(A block of data)
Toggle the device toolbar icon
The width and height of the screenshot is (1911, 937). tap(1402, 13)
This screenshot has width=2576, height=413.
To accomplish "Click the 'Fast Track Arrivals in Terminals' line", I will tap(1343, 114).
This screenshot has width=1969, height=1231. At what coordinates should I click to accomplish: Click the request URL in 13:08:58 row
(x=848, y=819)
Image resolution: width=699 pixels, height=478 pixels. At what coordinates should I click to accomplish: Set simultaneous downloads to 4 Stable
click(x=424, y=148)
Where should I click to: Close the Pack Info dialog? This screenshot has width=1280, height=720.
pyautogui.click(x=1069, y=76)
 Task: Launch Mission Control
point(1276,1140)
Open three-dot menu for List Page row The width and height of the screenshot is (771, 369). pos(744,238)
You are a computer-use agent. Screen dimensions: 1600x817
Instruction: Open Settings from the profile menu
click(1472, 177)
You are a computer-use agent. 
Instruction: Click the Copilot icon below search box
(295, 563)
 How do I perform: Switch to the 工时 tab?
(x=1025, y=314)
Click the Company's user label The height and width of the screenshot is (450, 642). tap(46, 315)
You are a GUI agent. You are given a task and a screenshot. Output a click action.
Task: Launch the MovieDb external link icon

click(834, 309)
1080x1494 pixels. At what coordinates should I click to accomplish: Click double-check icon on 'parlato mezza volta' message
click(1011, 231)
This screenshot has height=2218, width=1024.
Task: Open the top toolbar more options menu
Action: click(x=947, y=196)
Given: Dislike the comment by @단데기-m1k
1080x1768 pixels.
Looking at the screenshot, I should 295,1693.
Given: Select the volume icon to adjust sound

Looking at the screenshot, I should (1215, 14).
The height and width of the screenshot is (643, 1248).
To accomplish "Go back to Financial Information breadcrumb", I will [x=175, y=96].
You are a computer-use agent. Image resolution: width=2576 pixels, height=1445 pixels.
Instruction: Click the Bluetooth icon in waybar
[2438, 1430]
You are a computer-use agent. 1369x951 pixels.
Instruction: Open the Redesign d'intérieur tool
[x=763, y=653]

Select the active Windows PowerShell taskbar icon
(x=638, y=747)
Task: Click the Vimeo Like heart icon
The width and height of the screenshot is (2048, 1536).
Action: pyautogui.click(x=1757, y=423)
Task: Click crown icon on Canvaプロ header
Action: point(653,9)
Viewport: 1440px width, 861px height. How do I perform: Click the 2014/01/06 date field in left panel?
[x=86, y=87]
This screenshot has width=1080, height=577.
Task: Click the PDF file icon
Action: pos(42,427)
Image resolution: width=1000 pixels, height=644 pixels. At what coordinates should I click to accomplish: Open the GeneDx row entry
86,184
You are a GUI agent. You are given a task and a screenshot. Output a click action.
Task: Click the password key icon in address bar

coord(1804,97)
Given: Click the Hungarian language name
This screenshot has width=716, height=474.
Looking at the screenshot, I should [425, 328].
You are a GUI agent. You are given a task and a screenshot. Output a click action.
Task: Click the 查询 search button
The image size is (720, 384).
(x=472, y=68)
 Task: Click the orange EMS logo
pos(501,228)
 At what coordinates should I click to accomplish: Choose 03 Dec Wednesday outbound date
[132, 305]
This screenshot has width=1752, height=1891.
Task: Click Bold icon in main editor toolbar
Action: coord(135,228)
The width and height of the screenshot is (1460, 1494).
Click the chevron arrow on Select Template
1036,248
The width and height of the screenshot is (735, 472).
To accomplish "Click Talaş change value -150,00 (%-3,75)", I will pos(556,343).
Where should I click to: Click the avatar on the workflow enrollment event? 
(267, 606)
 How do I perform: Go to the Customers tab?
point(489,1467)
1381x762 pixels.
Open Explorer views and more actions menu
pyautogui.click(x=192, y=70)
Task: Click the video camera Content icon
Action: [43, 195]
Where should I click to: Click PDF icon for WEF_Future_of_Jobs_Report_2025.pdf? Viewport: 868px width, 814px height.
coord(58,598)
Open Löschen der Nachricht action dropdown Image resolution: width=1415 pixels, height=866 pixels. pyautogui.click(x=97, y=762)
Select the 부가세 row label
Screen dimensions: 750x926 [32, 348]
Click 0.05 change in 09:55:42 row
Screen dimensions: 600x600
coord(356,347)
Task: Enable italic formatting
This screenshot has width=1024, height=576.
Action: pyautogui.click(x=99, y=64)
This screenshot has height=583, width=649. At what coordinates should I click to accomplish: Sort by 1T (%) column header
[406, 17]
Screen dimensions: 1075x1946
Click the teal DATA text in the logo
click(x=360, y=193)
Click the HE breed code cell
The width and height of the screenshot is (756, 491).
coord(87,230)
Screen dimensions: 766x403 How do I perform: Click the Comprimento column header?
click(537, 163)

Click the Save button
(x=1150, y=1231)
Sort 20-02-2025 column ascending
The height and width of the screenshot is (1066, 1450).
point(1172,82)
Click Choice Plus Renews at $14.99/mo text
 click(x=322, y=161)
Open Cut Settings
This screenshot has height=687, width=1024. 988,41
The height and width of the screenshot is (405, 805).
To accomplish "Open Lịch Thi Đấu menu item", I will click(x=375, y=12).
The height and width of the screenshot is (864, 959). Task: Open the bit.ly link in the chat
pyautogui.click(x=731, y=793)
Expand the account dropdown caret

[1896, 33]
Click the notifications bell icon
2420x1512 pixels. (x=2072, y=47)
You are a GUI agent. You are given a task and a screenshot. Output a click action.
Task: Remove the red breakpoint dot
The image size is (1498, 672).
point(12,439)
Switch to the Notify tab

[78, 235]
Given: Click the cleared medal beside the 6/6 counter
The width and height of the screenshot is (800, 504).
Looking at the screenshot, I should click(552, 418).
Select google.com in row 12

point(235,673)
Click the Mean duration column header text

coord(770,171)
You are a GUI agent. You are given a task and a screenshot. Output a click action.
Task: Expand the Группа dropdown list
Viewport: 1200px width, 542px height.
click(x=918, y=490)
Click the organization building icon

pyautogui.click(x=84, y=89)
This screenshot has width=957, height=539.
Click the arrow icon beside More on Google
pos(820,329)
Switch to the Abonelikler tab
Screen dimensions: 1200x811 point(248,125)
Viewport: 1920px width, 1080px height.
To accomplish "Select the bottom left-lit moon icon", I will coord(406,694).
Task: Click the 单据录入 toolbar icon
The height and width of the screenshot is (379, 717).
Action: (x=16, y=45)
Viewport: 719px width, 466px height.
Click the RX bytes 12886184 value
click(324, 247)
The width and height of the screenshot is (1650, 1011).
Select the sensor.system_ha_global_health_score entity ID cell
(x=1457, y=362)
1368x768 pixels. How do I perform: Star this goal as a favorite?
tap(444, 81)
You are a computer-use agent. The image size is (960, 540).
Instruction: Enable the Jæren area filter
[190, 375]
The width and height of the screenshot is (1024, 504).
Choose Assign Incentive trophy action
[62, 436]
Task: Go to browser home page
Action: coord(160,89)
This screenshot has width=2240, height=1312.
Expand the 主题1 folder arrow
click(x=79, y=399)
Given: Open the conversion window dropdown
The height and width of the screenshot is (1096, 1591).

WHAT YOU HAVE TO DO: Rewrite the entries above, replacing every "computer-use agent" with "desktop automation agent" and leaving everything else unchanged.

TASK RESULT:
Toggle the device toolbar icon
The width and height of the screenshot is (1911, 937). tap(1402, 13)
This screenshot has width=2576, height=413.
To accomplish "Click the 'Fast Track Arrivals in Terminals' line", I will tap(1343, 114).
This screenshot has width=1969, height=1231. At what coordinates should I click to accomplish: Click the request URL in 13:08:58 row
(x=848, y=819)
Image resolution: width=699 pixels, height=478 pixels. At what coordinates should I click to accomplish: Set simultaneous downloads to 4 Stable
click(x=424, y=148)
Where should I click to: Close the Pack Info dialog? This screenshot has width=1280, height=720.
pyautogui.click(x=1069, y=76)
 Task: Launch Mission Control
point(1276,1140)
Open three-dot menu for List Page row The width and height of the screenshot is (771, 369). pos(744,238)
You are a desktop automation agent. Screen dimensions: 1600x817
Instruction: Open Settings from the profile menu
click(1472, 177)
You are a desktop automation agent. 
Instruction: Click the Copilot icon below search box
(295, 563)
 How do I perform: Switch to the 工时 tab?
(x=1025, y=314)
Click the Company's user label The height and width of the screenshot is (450, 642). tap(46, 315)
You are a GUI agent. You are given a task and a screenshot. Output a click action.
Task: Launch the MovieDb external link icon

click(834, 309)
1080x1494 pixels. At what coordinates should I click to accomplish: Click double-check icon on 'parlato mezza volta' message
click(1011, 231)
This screenshot has height=2218, width=1024.
Task: Open the top toolbar more options menu
Action: click(x=947, y=196)
Given: Dislike the comment by @단데기-m1k
1080x1768 pixels.
Looking at the screenshot, I should 295,1693.
Given: Select the volume icon to adjust sound

Looking at the screenshot, I should (1215, 14).
The height and width of the screenshot is (643, 1248).
To accomplish "Go back to Financial Information breadcrumb", I will [x=175, y=96].
You are a desktop automation agent. Image resolution: width=2576 pixels, height=1445 pixels.
Instruction: Click the Bluetooth icon in waybar
[2438, 1430]
You are a desktop automation agent. 1369x951 pixels.
Instruction: Open the Redesign d'intérieur tool
[x=763, y=653]

Select the active Windows PowerShell taskbar icon
(x=638, y=747)
Task: Click the Vimeo Like heart icon
The width and height of the screenshot is (2048, 1536).
Action: pyautogui.click(x=1757, y=423)
Task: Click crown icon on Canvaプロ header
Action: point(653,9)
Viewport: 1440px width, 861px height. How do I perform: Click the 2014/01/06 date field in left panel?
[x=86, y=87]
This screenshot has width=1080, height=577.
Task: Click the PDF file icon
Action: pos(42,427)
Image resolution: width=1000 pixels, height=644 pixels. At what coordinates should I click to accomplish: Open the GeneDx row entry
86,184
You are a GUI agent. You are given a task and a screenshot. Output a click action.
Task: Click the password key icon in address bar

coord(1804,97)
Given: Click the Hungarian language name
This screenshot has width=716, height=474.
Looking at the screenshot, I should [425, 328].
You are a GUI agent. You are given a task and a screenshot. Output a click action.
Task: Click the 查询 search button
The image size is (720, 384).
(x=472, y=68)
 Task: Click the orange EMS logo
pos(501,228)
 At what coordinates should I click to accomplish: Choose 03 Dec Wednesday outbound date
[132, 305]
This screenshot has width=1752, height=1891.
Task: Click Bold icon in main editor toolbar
Action: coord(135,228)
The width and height of the screenshot is (1460, 1494).
Click the chevron arrow on Select Template
1036,248
The width and height of the screenshot is (735, 472).
To accomplish "Click Talaş change value -150,00 (%-3,75)", I will pos(556,343).
Where should I click to: Click the avatar on the workflow enrollment event? 
(267, 606)
 How do I perform: Go to the Customers tab?
point(489,1467)
1381x762 pixels.
Open Explorer views and more actions menu
pyautogui.click(x=192, y=70)
Task: Click the video camera Content icon
Action: [43, 195]
Where should I click to: Click PDF icon for WEF_Future_of_Jobs_Report_2025.pdf? Viewport: 868px width, 814px height.
coord(58,598)
Open Löschen der Nachricht action dropdown Image resolution: width=1415 pixels, height=866 pixels. pyautogui.click(x=97, y=762)
Select the 부가세 row label
Screen dimensions: 750x926 [32, 348]
Click 0.05 change in 09:55:42 row
Screen dimensions: 600x600
coord(356,347)
Task: Enable italic formatting
This screenshot has width=1024, height=576.
Action: pyautogui.click(x=99, y=64)
This screenshot has height=583, width=649. At what coordinates should I click to accomplish: Sort by 1T (%) column header
[406, 17]
Screen dimensions: 1075x1946
Click the teal DATA text in the logo
click(x=360, y=193)
Click the HE breed code cell
The width and height of the screenshot is (756, 491).
coord(87,230)
Screen dimensions: 766x403 How do I perform: Click the Comprimento column header?
click(537, 163)

Click the Save button
(x=1150, y=1231)
Sort 20-02-2025 column ascending
The height and width of the screenshot is (1066, 1450).
point(1172,82)
Click Choice Plus Renews at $14.99/mo text
 click(x=322, y=161)
Open Cut Settings
This screenshot has height=687, width=1024. 988,41
The height and width of the screenshot is (405, 805).
To accomplish "Open Lịch Thi Đấu menu item", I will click(x=375, y=12).
The height and width of the screenshot is (864, 959). Task: Open the bit.ly link in the chat
pyautogui.click(x=731, y=793)
Expand the account dropdown caret

[1896, 33]
Click the notifications bell icon
2420x1512 pixels. (x=2072, y=47)
You are a GUI agent. You are given a task and a screenshot. Output a click action.
Task: Remove the red breakpoint dot
The image size is (1498, 672).
point(12,439)
Switch to the Notify tab

[78, 235]
Given: Click the cleared medal beside the 6/6 counter
The width and height of the screenshot is (800, 504).
Looking at the screenshot, I should click(552, 418).
Select google.com in row 12

point(235,673)
Click the Mean duration column header text

coord(770,171)
You are a GUI agent. You are given a task and a screenshot. Output a click action.
Task: Expand the Группа dropdown list
Viewport: 1200px width, 542px height.
click(x=918, y=490)
Click the organization building icon

pyautogui.click(x=84, y=89)
This screenshot has width=957, height=539.
Click the arrow icon beside More on Google
pos(820,329)
Switch to the Abonelikler tab
Screen dimensions: 1200x811 point(248,125)
Viewport: 1920px width, 1080px height.
To accomplish "Select the bottom left-lit moon icon", I will coord(406,694).
Task: Click the 单据录入 toolbar icon
The height and width of the screenshot is (379, 717).
Action: (x=16, y=45)
Viewport: 719px width, 466px height.
Click the RX bytes 12886184 value
click(324, 247)
The width and height of the screenshot is (1650, 1011).
Select the sensor.system_ha_global_health_score entity ID cell
(x=1457, y=362)
1368x768 pixels. How do I perform: Star this goal as a favorite?
tap(444, 81)
You are a desktop automation agent. The image size is (960, 540).
Instruction: Enable the Jæren area filter
[190, 375]
The width and height of the screenshot is (1024, 504).
Choose Assign Incentive trophy action
[62, 436]
Task: Go to browser home page
Action: coord(160,89)
This screenshot has width=2240, height=1312.
Expand the 主题1 folder arrow
click(x=79, y=399)
Given: Open the conversion window dropdown
The height and width of the screenshot is (1096, 1591).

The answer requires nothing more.